# Exercise
Return every line of the rows below that contains the word "Instruction".

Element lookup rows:
start
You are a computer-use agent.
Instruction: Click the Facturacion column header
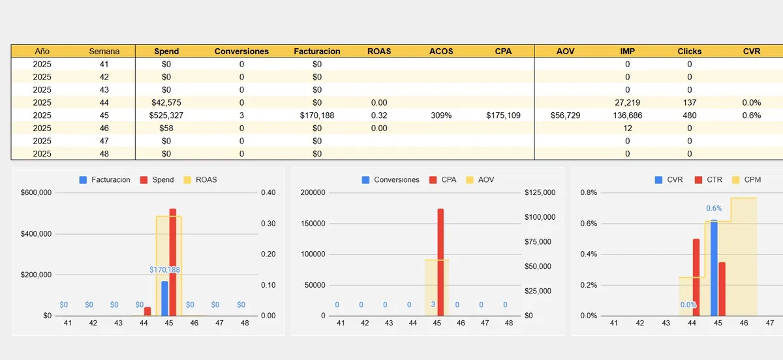(317, 51)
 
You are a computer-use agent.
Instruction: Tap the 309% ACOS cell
(441, 115)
end
# Result for this task
Instruction: Click the Facturacion column header
Instruction: Tap the 309% ACOS cell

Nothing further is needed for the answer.